Mandeville v. Mackenzie
This text of 1 D.C. 23 (Mandeville v. Mackenzie) is published on Counsel Stack Legal Research, covering District Court, District of Columbia primary law. Counsel Stack provides free access to over 12 million legal documents including statutes, case law, regulations, and constitutions.
Opinion
The contract of the assignor is to this effect, that he will repay the money to the assignee if the assignee cannot obtain the money from the promissor, having used due diligence therefor. The plaintiff, to entitle himself to recover, must make out his case; that is, he must show that he has not obtained the money from the maker of the note, and that he has used due diligence. It is admitted that a suit, prosecuted to judgment and execution, is, in Virginia, a necessary part of that diligence, (unless, perhaps, it can be shown that the maker was insolvent, or had run away,) but it is not the whole of due diligence. The plaintiff must show further that he prosecuted his suit in a reasonable time, that the execution has been delivered to the proper officer to be served, and that it has been ineffectual. This I take to be as necessary a part of the plaintiff’s ease, as it is to show that he brought a suit; for the defendant’s engagement is only conditional, and the condition is precedent. The jury have not found at what time the suit was brought against Mclver, but they have found that it was not brought before the 30th June, 1797. They have not found that any execution was taken out upon that judgment, nor have they stated whether Mclver became insolvent before or after the judgment was rendered against him. They have only found that he became insolvent before the suit was brought against the present defendant, McKenzie.

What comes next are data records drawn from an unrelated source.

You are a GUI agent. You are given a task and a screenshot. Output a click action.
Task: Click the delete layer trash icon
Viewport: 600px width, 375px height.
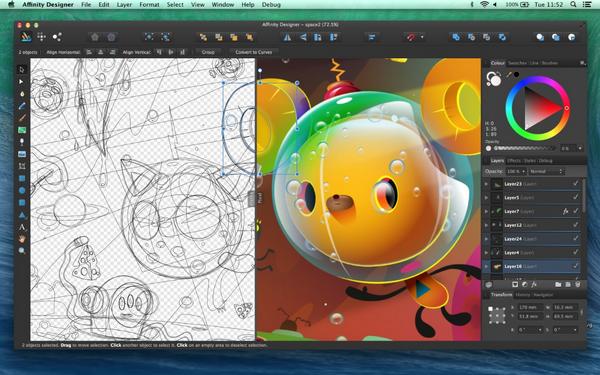coord(577,284)
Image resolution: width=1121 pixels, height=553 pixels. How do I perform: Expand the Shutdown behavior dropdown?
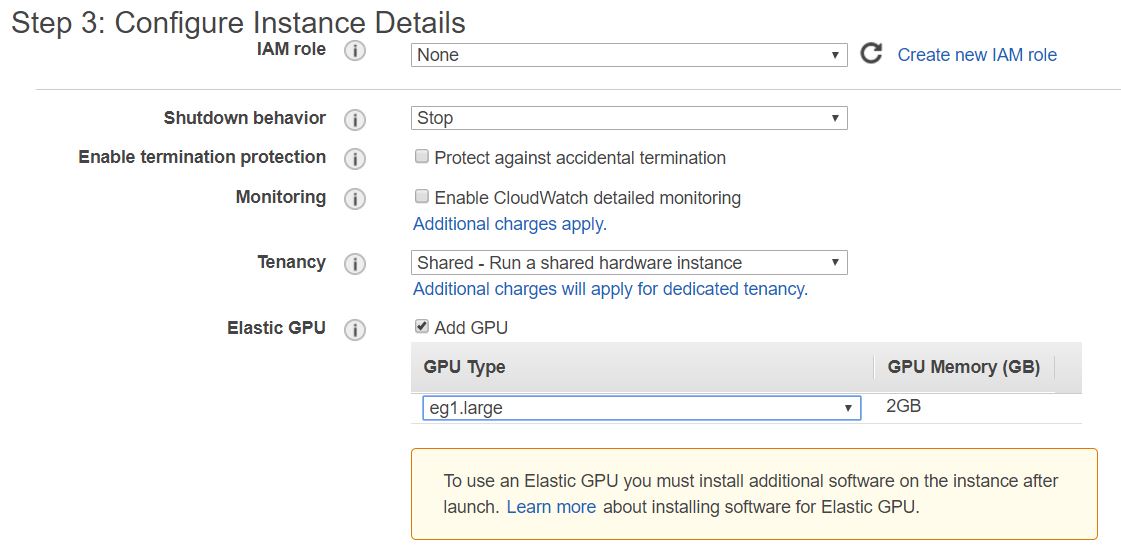pyautogui.click(x=629, y=118)
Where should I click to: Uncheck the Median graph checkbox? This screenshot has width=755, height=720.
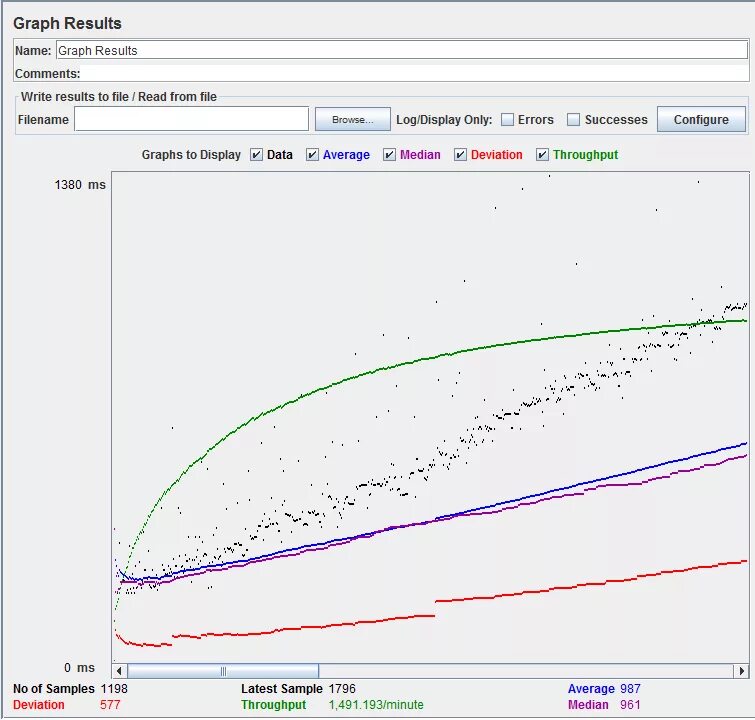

The fact of due diligence must have been necessarily in issue, as part of the plaintiff’s cause of action, and the jury not having expressly found that due diligence was used, and not having found facts enough for the Court to decide whether such diligence was used or not, I think a venire facias de novo ought to be awarded.
The authorities cited were, Lee v. Love, MS., (since reported in 1 Call, 497,) ; Kyd, 208; Strange, 745; 1 Wilson, 48; 1 T. R. 167; 1 Salk. 132; Mackie v. Davis, 2 Wash. 219; 2 Lord Raymond, 758 ; 3 Burr. 1522; Kyd, 165; Buller, N. P. 271; 2 Str. 1145.